WEF shows the AI boom moving into power grids
June 23, 2026

The 2026 Top 10 technologies report moves attention beyond model hype. Energy, materials, cooling, medicine, and robotics are becoming decisive.
What this is about
The World Economic Forum and Frontiers published their Top 10 Emerging Technologies 2026 report on June 23, 2026. The interesting message is not the ranking itself, but the direction: after years of software and AI headlines, technologies are moving forward that directly affect power grids, cooling, lithium, food, medicine, and robotics.
For real people, that matters more than the next chatbot feature. These technologies help decide whether electricity stays affordable, buildings use less energy, battery supply chains become more stable, and medicines can be matched more precisely to individual patients.
What the report actually does
The report collects ten technologies that WEF and Frontiers see near a tipping point between research and real-world deployment. Examples include everything-to-grid energy, direct lithium extraction, passive radiative cooling, engineered living therapeutics, and contextual robotics.

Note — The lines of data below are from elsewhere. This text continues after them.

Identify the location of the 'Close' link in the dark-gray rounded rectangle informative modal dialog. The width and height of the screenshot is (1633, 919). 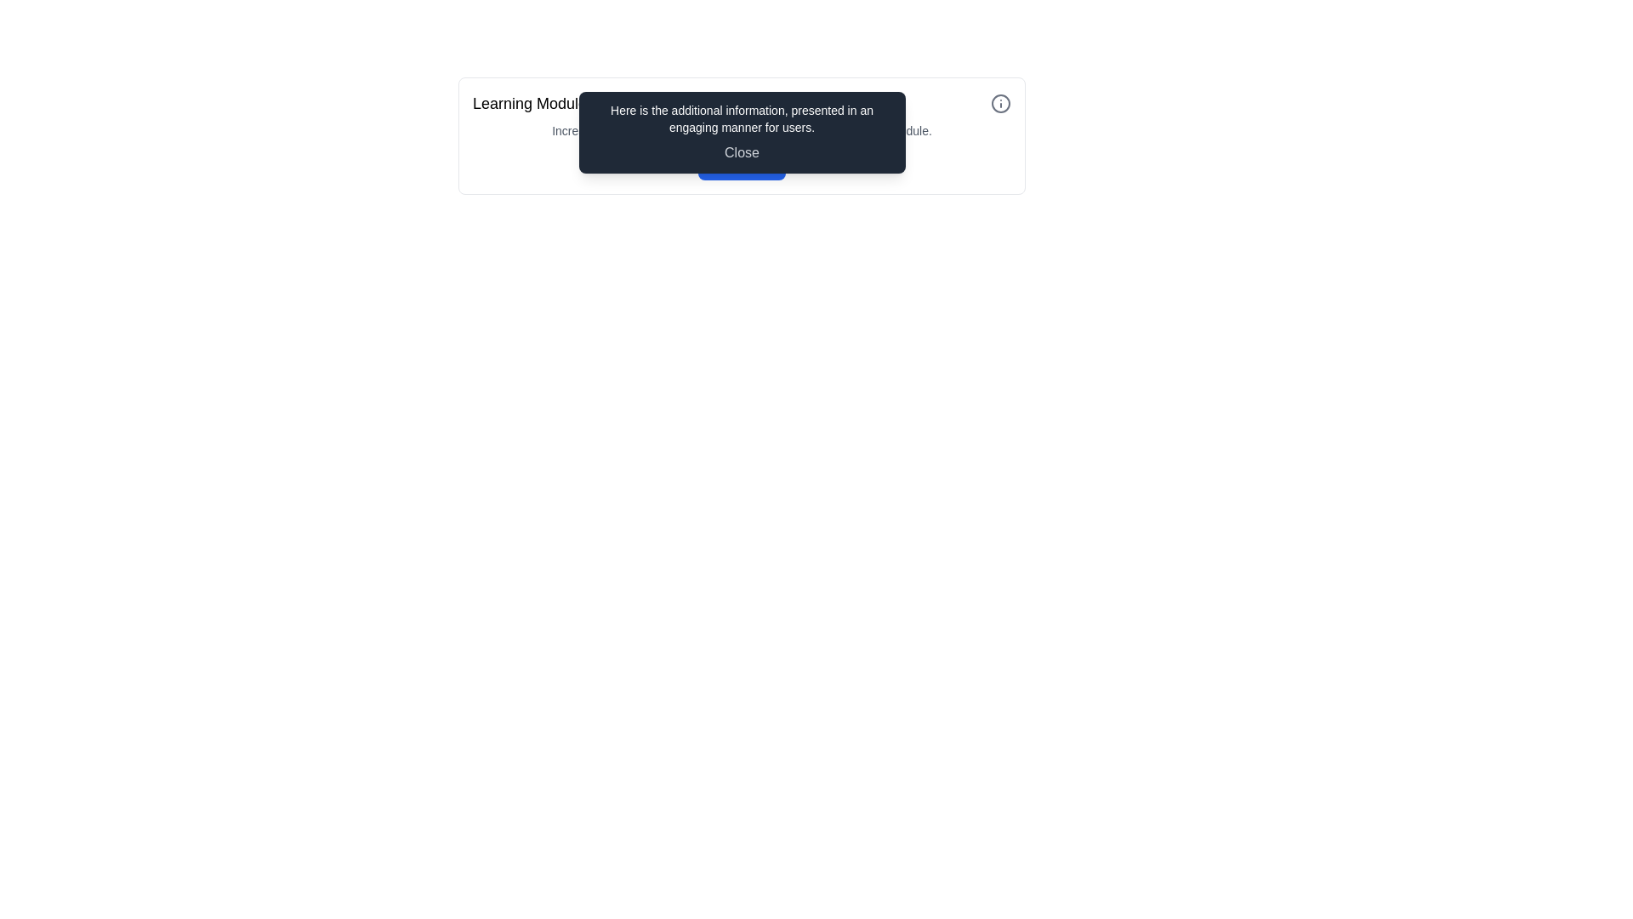
(742, 134).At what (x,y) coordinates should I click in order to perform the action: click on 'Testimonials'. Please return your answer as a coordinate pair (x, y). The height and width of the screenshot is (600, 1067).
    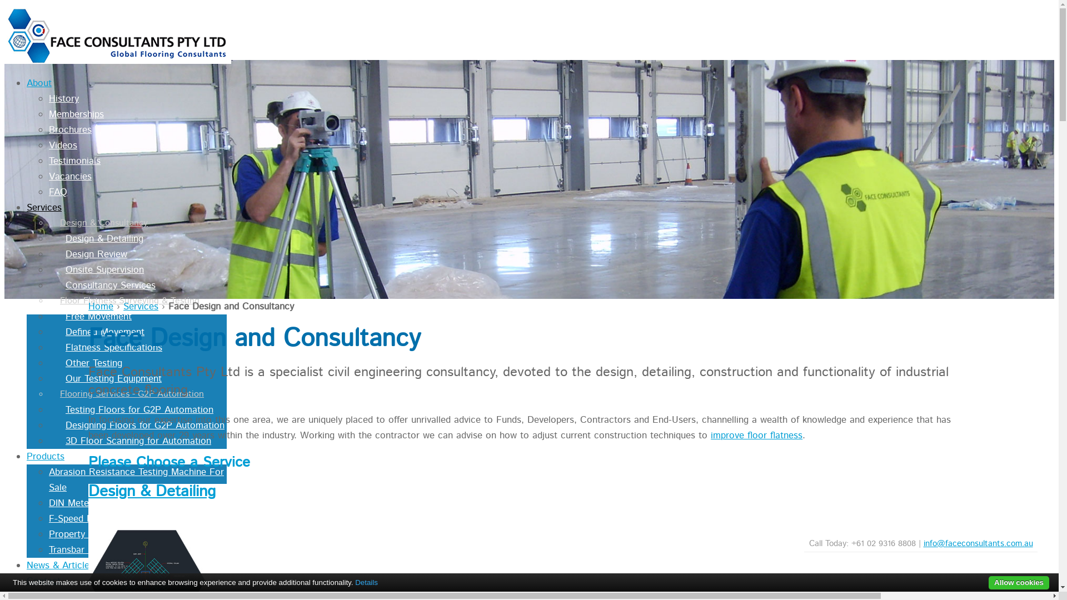
    Looking at the image, I should click on (74, 161).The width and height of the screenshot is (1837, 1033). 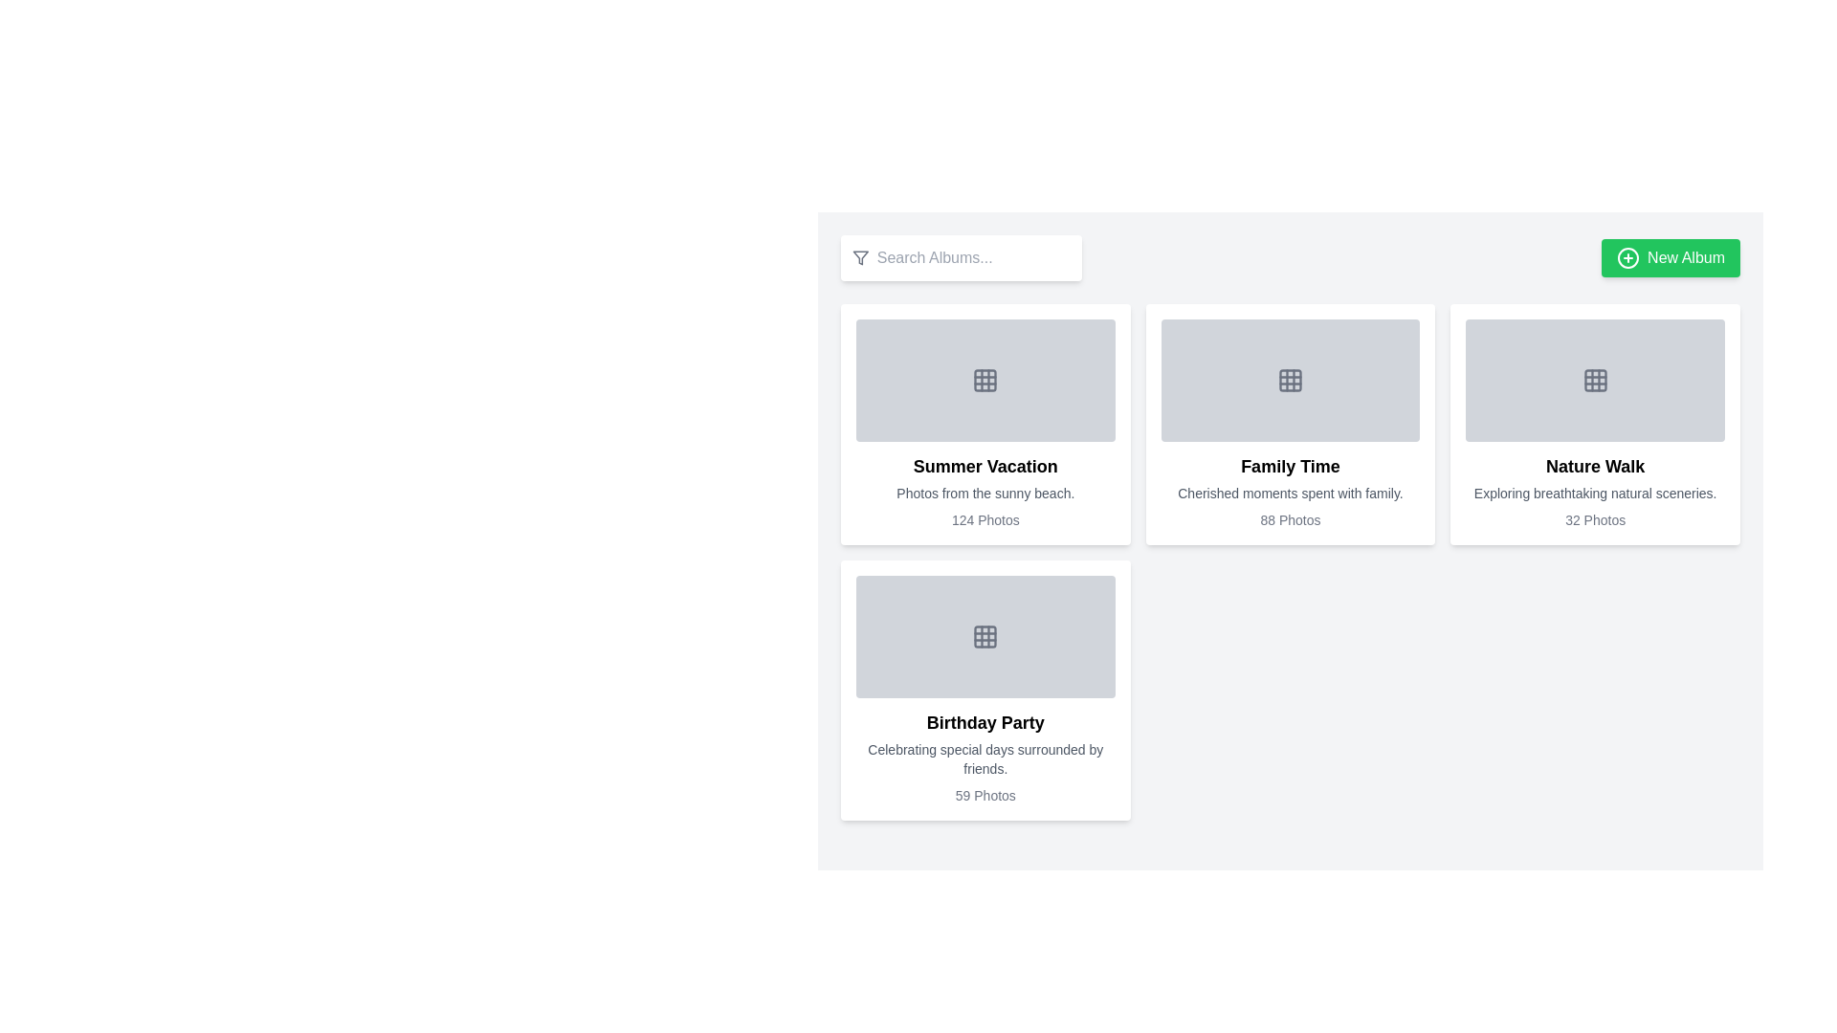 What do you see at coordinates (985, 519) in the screenshot?
I see `the static text label that displays the total number of photos available in the 'Summer Vacation' album, located at the bottom of the album card following the text 'Photos from the sunny beach.'` at bounding box center [985, 519].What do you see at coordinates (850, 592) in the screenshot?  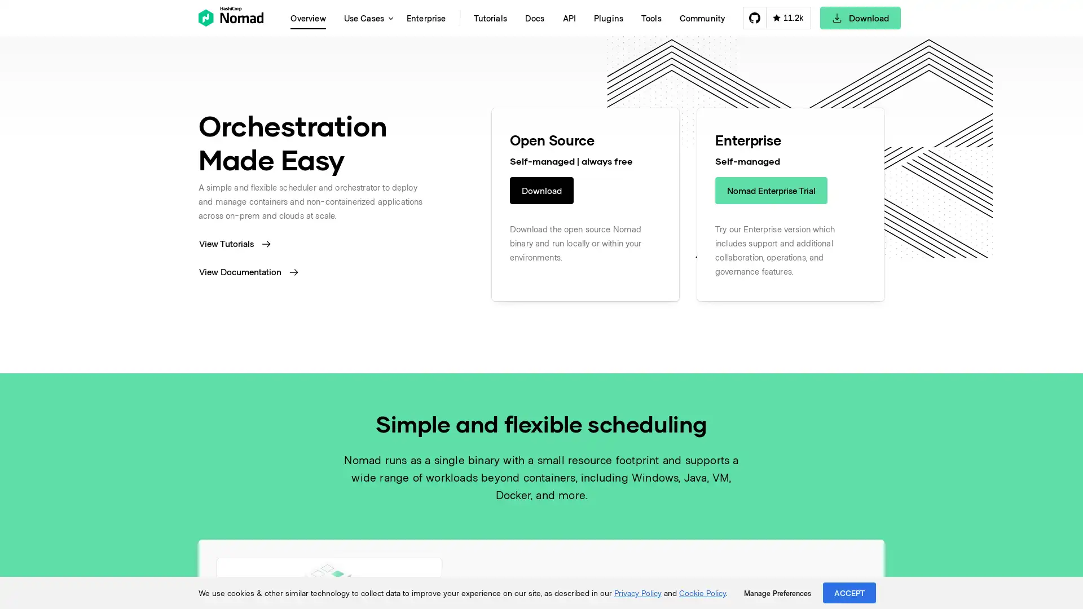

The selection is not based only on novelty. WEF says development progress and potential societal impact also matter. Frontiers describes the trend as a move away from software-first AI towards physical systems that operate in factories, clinics, power grids, mines, and food production.
Why it matters
The AI boom depends on infrastructure. Data centres need power, chips need materials, companies need cooling, and health systems need ways to make therapies more precise. The WEF article gives one concrete example: in California, more than 16,000 solar-equipped homes in a distributed network pushed 51 megawatts back to the grid during an evening demand peak in 2024.
That is the important reality check. AI remains part of the story, but the next phase will not be decided only in model training. It will be decided in grids, factories, buildings, and supply chains.
In plain language
Imagine spending years improving a cookbook. The recipes keep getting better. Then the kitchen notices: without a stove, ingredients, a fridge, water, and electricity, every recipe remains theory.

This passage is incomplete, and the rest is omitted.